肩をすくめたキストに、エディンは呆然としたまま、掠れた声で答える。
「あ……あの人に息子ができたので……嫡子の号を放棄するって書置きを残して、その日のうちに家を出ました」
継母……正妻に、弟が生まれたその日に、手紙を置いてあの家を出た。
ようやく、窮屈な世界から、逃れられると。
逃してはならない、これこそが好機だと、信じて。
「なるほど。だが、伯はお前の捜索をあきらめてはいない。……そうだな」
「……」
エディンは目を伏せた。
その通りだった。
「だと思ったぞ。貴族名簿からは、まだお前の名が抜けていない。嫡子のままだ」
「……くそ、やっぱりか……」
しばらく身を潜めていれば捜索を諦めるだろうと思っていたが、中々諦める様子がなく。
おまけに、自分の存在すら知らないはずの弟にさえ、存在を知られ会いたいと請われているのだ。

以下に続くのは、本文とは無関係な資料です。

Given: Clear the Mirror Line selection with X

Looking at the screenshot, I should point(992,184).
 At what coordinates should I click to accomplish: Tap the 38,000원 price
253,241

ひょっとしてと思っていたが、やはりまだ嫡子から外されていなかったか。
あるいは、弟に自分の存在を伝えたのも、父なのかもしれない。
「仕方がないだろう。彼にとってはお前もお前の弟君も等しく我が子だ」
見つかるのは時間の問題だぞ、と肩をすくめたキストに、エディンは頭を抱えてうずくまる。
「ほんと、執念深い……」
我が子と認め、嫡子にと望んでくれる気持ちを不快に思いはしないけれど、あの窮屈な世界に連れ戻されるなんて、ゴメンだ。しかも、命の危険にさらされ続けて、なんて冗談ではない。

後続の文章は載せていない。